В некотором роде слово «ислам» приобрело особую важность в результате молниеносного взлета религиозной мысли, начиная с первой половины XIX века. До этого на шкале традиционной теологии арабский термин «ислам» обладал второстепенной значимостью. Означая «подчинение [Богу]», понятие «ислам» успешно отображало тот минимум действий, которые вменялись в обязанность [мусульманскому] сообществу (в общем и целом, это исповедание веры[26], молитва, пост в месяц Рамадан, выплата милостыни[27] и совершение паломничества [хаджа] в Мекку).

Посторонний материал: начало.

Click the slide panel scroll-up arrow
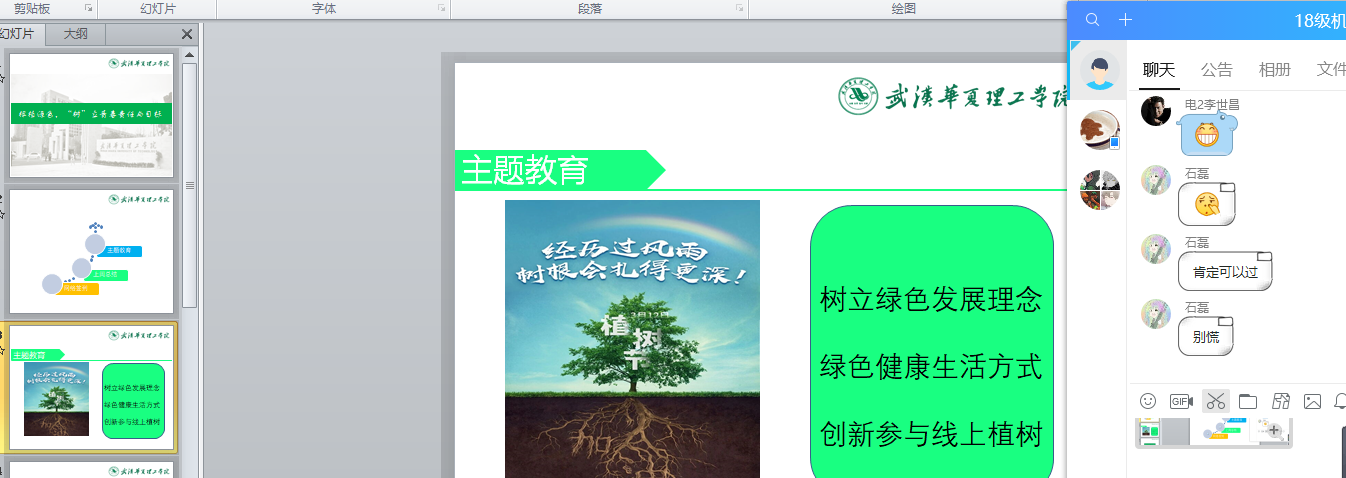click(x=189, y=54)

Куда более важную роль для религиозной идентичности играло понятие «вера» (Иман), означающее веру в Бога и во все, что было ниспослано через пророков (мир им), и все дебаты между теологами разворачивались вокруг того, как определить истинно верующего (му'мин). Однако термин «муслим» («мусульманин»), обозначающий «того, кто подчинился (Богу)», всегда обладал корпоративным и социальным смыслом, указывая на принадлежность к религиозной общине. Термин «ислам», тем самым, на практике стал связанным с политикой – как для находящихся вне исламской общины, так и для тех, кто принадлежит к ней и хочет отграничить своих от чужих.
25
Различные религиозные традиции по-разному оценивали феномен противостояния властям или сопротивления злу насилием. Одни религии учат тому, что «всякая власть от Бога», другие призывают к противодействию власть имущим, если их политика несправедлива. Соответствует такая позиция истории данной религии или нет – зависит от того, что именно говорится в сакральных источниках данной религии по этому поводу (прим. переводчика).
26
Шахада: «Я свидетельствую, что нет Бога, кроме Аллаха, и что Мухаммад – Его раб и посланник» (прим. переводчика).
27
Закят и хумс – не только милостыня, но обязательный для состоятельных мусульман религиозный налог в пользу бедных и на нужды религии (прим. переводчика).